A Southern Deputy Commissioner followed suit, and the whole country was pitted with districts in what the native papers called ‘the status quo’, and the Persian Gulf telegraph broke down under the strain of the telegrams from Simla to the India Office — ‘Urgent, State, Bearing’.
Now the beauty of the arrangement was that it was impossible to send troops against a man in pyjamas, smoking on a housetop. He always received them kindly and asked the officers to breakfast. The troops enjoyed those expeditions.
Another interesting feature of the case was the incompetence of the substitutes for men on strike.
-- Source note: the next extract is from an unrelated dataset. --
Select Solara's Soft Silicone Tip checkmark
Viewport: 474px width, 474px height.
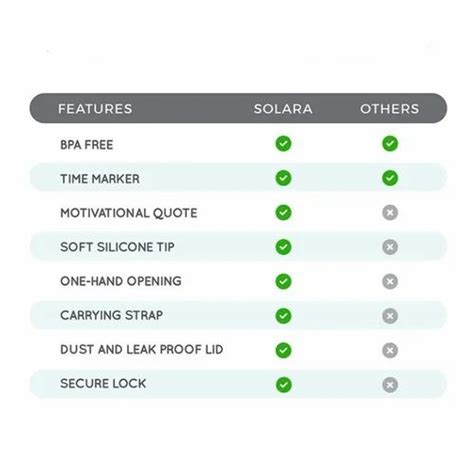tap(283, 247)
It takes twelve years to make an average Deputy Commissioner, and the badlis (new men, transferred in) were rather too raw from the hands of the Civil Service Commissioners. The third strong point was that the strike affected the very axle of the administration. A district may struggle on without a Judge or a Forest Officer, or even a District Engineer, but without a Deputy Commissioner it cannot work. After fifteen ‘breakings’ (dismissals) some one at the India Office (in London) began to feel afraid, and suggested that enquiry be made into the grievances of ‘the gentlemen who have so summarily abrogated their Covenant’. The gentlemen in question stated that a man would not live on paper, and they they would be very pleased to see the rupee at two shillings. They had, for the last twenty years, heard every conceivable and inconceivable scheme for restoring its value. They now suggested that one, some, all, any new scheme or schemes, be put to the test. They were not in the least concerned as to the mechanism of the change. This was their only answer; it was followed by renewed demonstrations on most of the State Railways. Every strike was timed to cost the Government lakhs (hundreds of thousands) in money and more than lakhs in loss of confidence.
The Army stood firm, but it grinned horribly, and when off duty sympathized with the strikers.
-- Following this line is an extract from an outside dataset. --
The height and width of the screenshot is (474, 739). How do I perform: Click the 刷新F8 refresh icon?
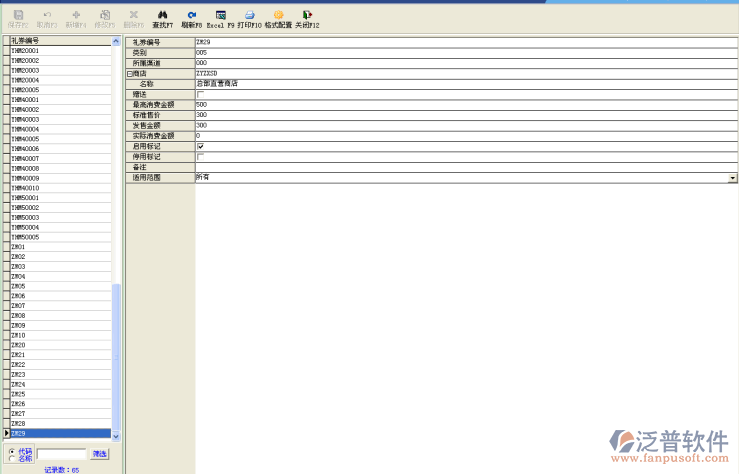click(191, 14)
What measures were taken by the Secretary of State for India will never be known. It is currently believed that he set every ‘silver scheme’ he had ever heard of in action at the same time, and caused a compact little army to smash its way into
China. Whether the schemes or the silver suction of the Chinese Empire, for the hole left by the Army was never again plugged, worked the rise, is an unfathomable mystery. The rupee rose steadily, and at Is. 10d (10.9 rupees to the £) the men on the strike began to come in; at Is. 11d. (10.4 rupees to the £) they were once more dispensing justice as usual; and the curious thing is that all the ‘breakings’ were rescinded in the Gazettes.
No one knew where the business might stop, for no one had ever imagined it possible that English gentlemen should go on strike just like common labourers.